Je pense que si l'homme n'arrive pas à créer le bonheur dans sa vie personnelle intérieure, il est incapable de le créer pour les autres. La meilleure chose que l'on puisse faire pour les autres est d'être heureux soi-même !
Je préfère nettement les femmes aux hommes. Je me sens de leur sensibilité, je m'efforce de faire fleurir les mêmes valeurs qu'elles
Je pense que réussir sa vie, c'est réussir l'amour. Toutes les autres formes de "réussite", sont des ersatz qui ne "comblent "pas
Je suis né un 1er Novembre, suis donc Scorpion, Ascendant Gemeaux, Milieu du Ciel en Verseau, Mercure en Scorpion comme le Soleil, Mars et Jupiter en Capricorne, Saturne en Poissons, Uranus en Taureau, Neptune en Vierge, Pluton en Lion, Vénus en Balance, ainsi que la Lune, j'ai mes Noeuds lunaires ( sens de ma vie, mon destin ici bas ) et Lilith (la lune noire) en Sagittaire.
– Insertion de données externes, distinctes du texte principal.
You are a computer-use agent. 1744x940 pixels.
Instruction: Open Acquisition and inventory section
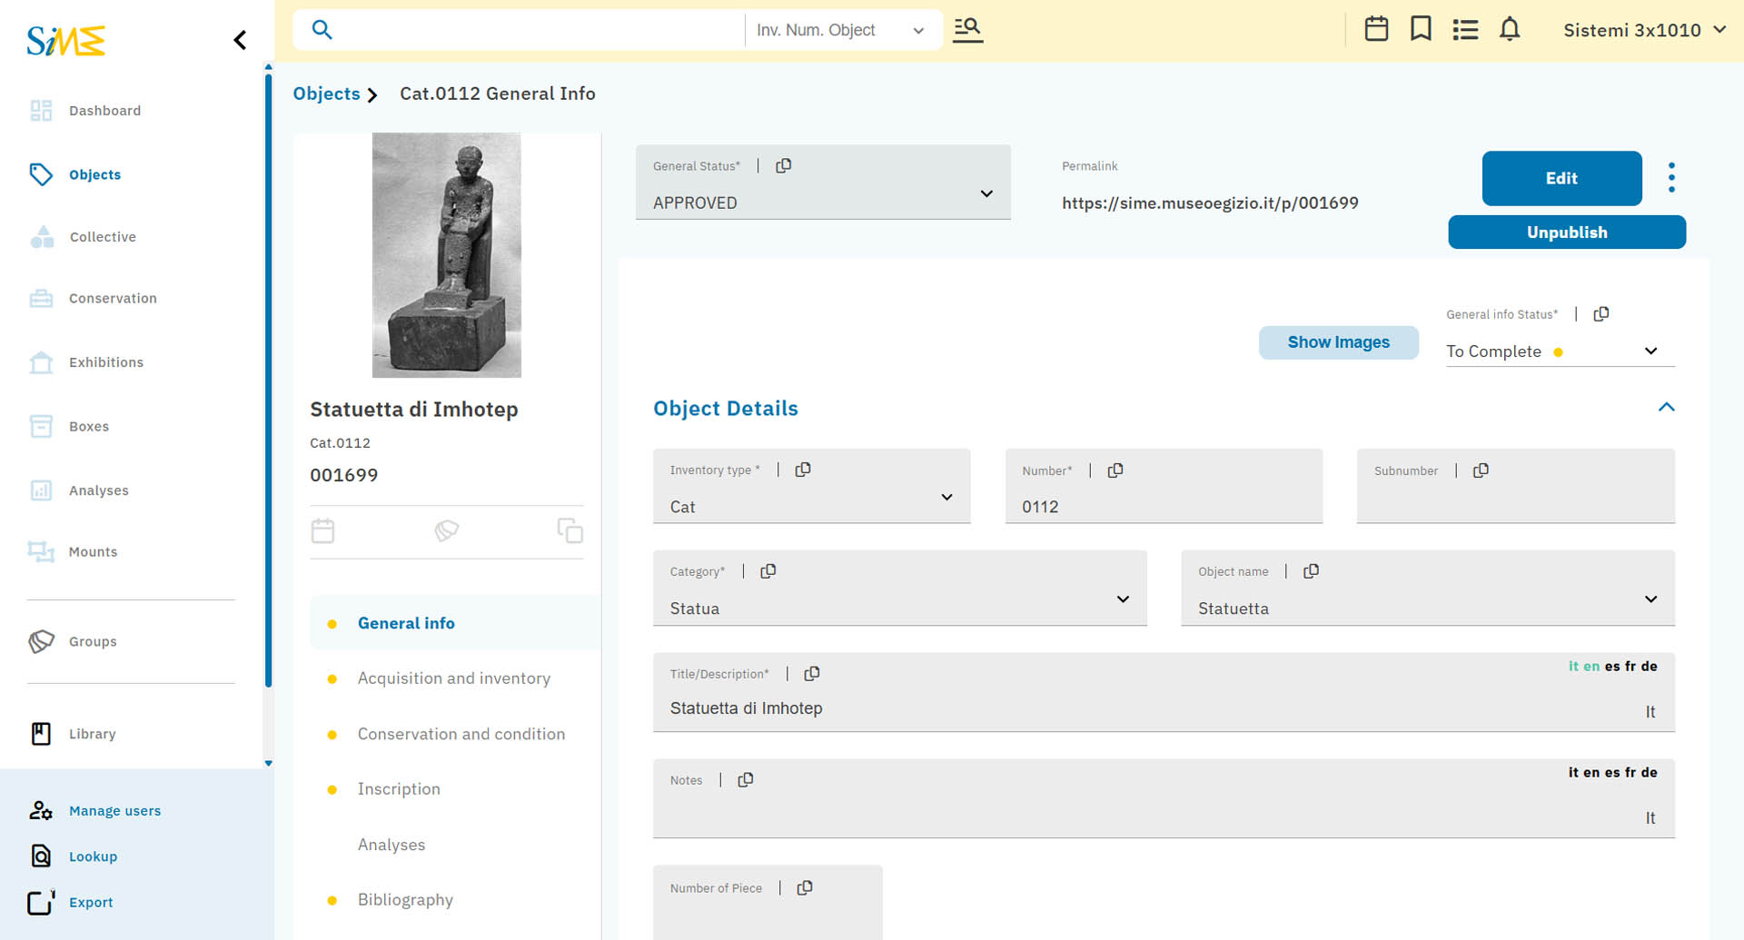[x=453, y=678]
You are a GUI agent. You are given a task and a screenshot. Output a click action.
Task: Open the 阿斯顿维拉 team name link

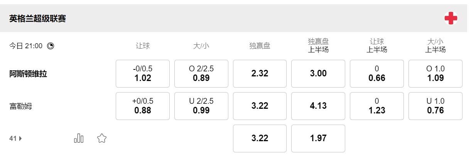pyautogui.click(x=28, y=74)
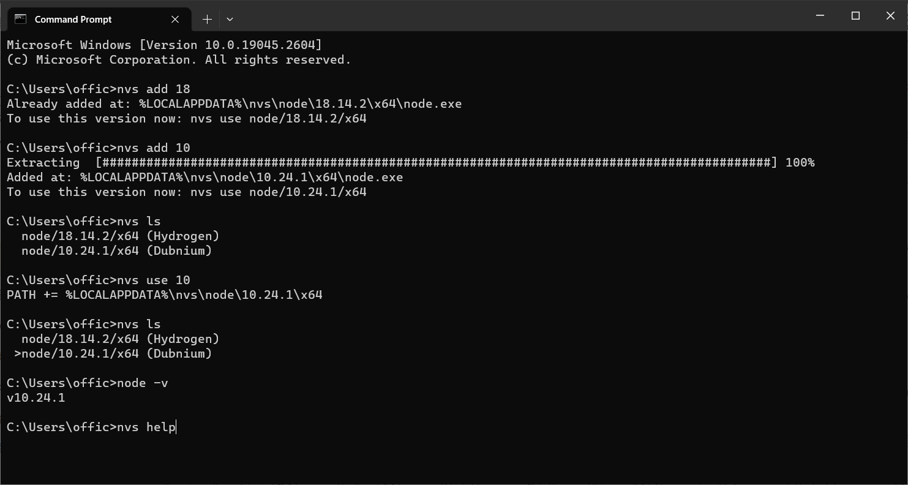The height and width of the screenshot is (485, 908).
Task: Click the Command Prompt terminal icon in tab
Action: [x=20, y=19]
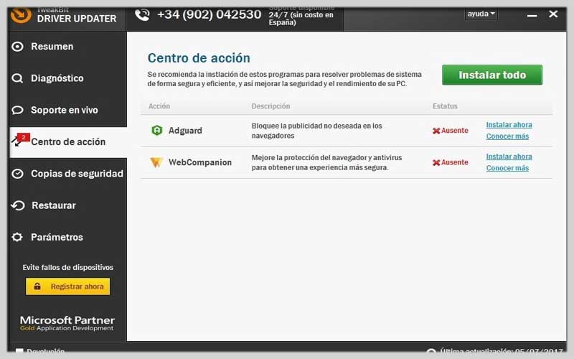Open Resumen eye icon in sidebar
This screenshot has height=359, width=574.
point(17,47)
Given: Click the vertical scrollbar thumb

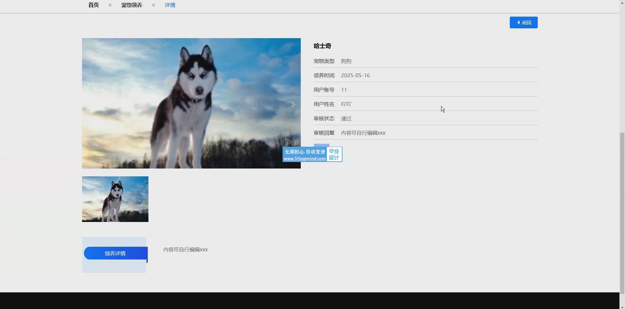Looking at the screenshot, I should click(622, 212).
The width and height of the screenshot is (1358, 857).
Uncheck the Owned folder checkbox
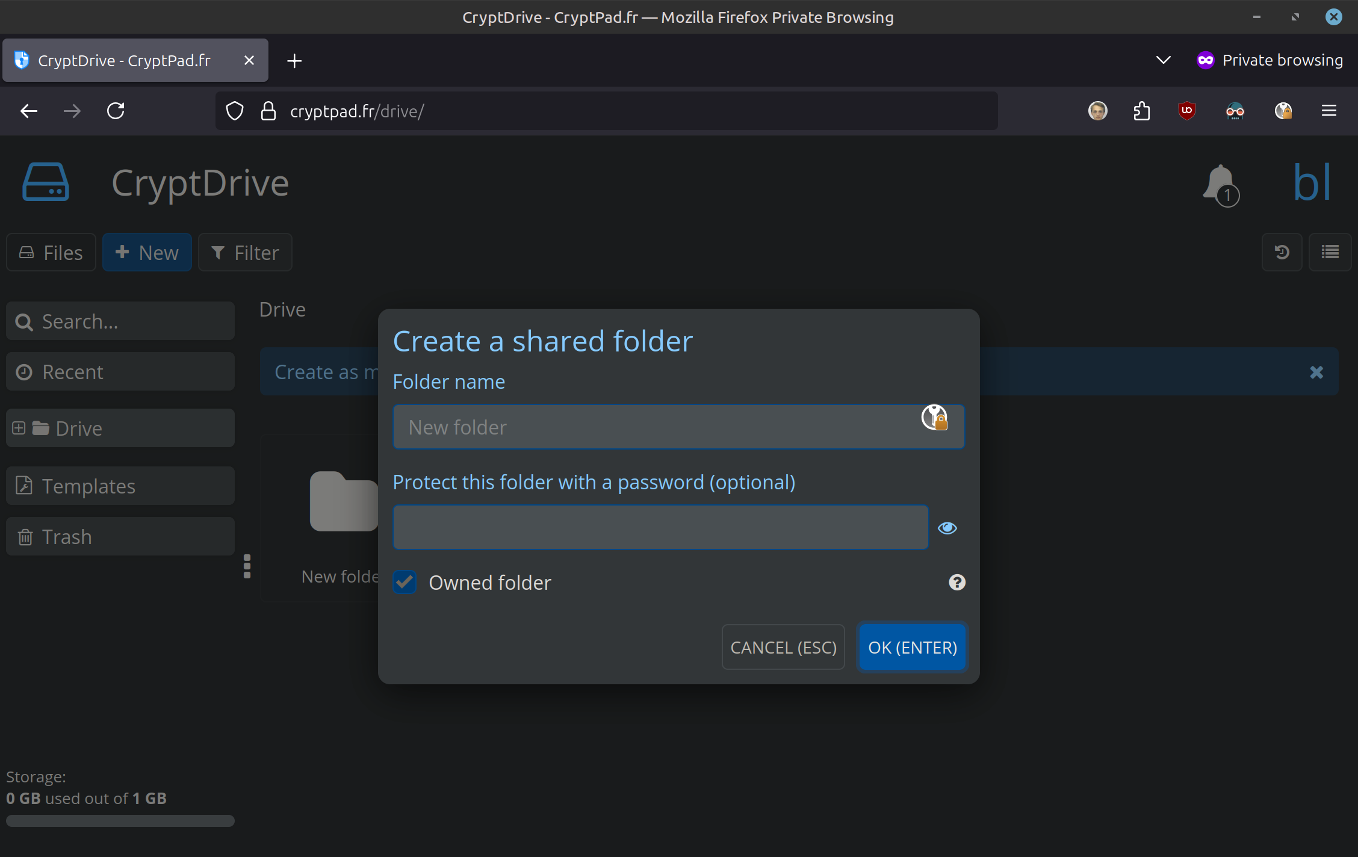pyautogui.click(x=405, y=583)
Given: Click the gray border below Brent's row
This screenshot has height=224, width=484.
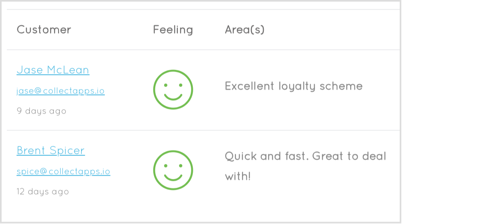Looking at the screenshot, I should click(x=202, y=222).
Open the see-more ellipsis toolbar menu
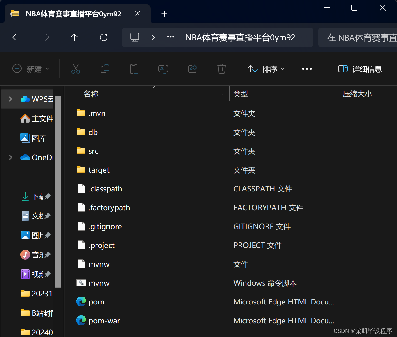 click(307, 69)
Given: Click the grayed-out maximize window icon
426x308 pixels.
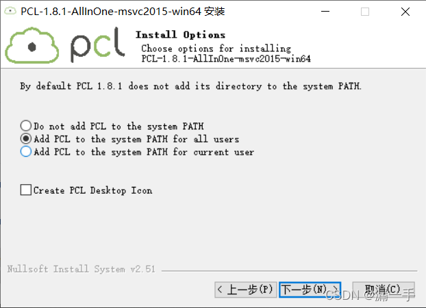Looking at the screenshot, I should 365,12.
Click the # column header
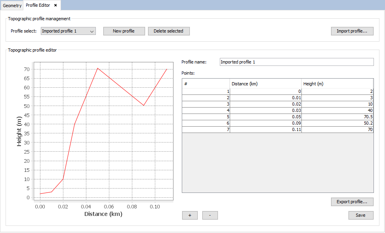385x233 pixels. (x=206, y=83)

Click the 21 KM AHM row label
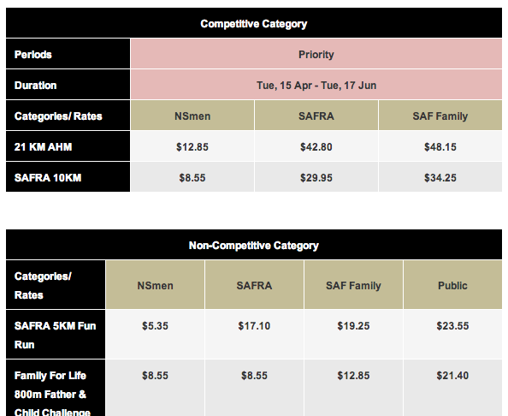(x=43, y=147)
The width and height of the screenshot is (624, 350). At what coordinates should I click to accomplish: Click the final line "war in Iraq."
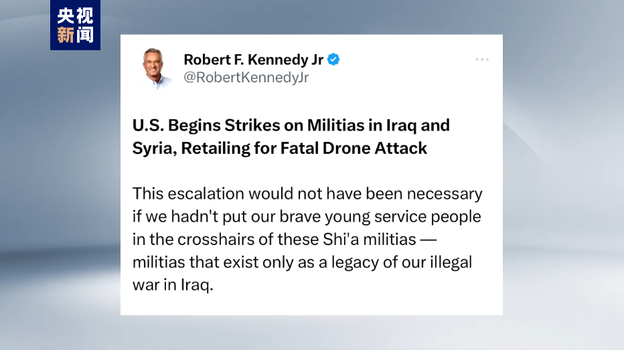(x=172, y=284)
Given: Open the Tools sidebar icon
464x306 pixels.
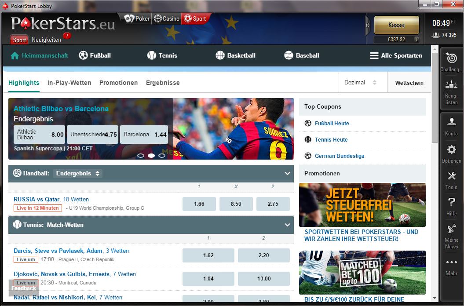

Du Scorpion, j'ai l'agressivité, le côté piquant, le côté rebelle. Du Gemeaux, j'ai le goût des langues , de l'écriture, des voyages, et l'incapacité à rentrer dans des hiérarchies ou dans des groupes,
quels qu'ils soient, et à me soumettre à une autorité
Dans mes jeunes années j'ai pratiqué beaucoup de sports: tennis, natation, cyclisme, ping-pong, ski, boxe et karaté. Aujourd'hui toute mon activité physique est concentrée sur les travaux d'entretien de mon territoire. Je suis jardinier 6 mois par an.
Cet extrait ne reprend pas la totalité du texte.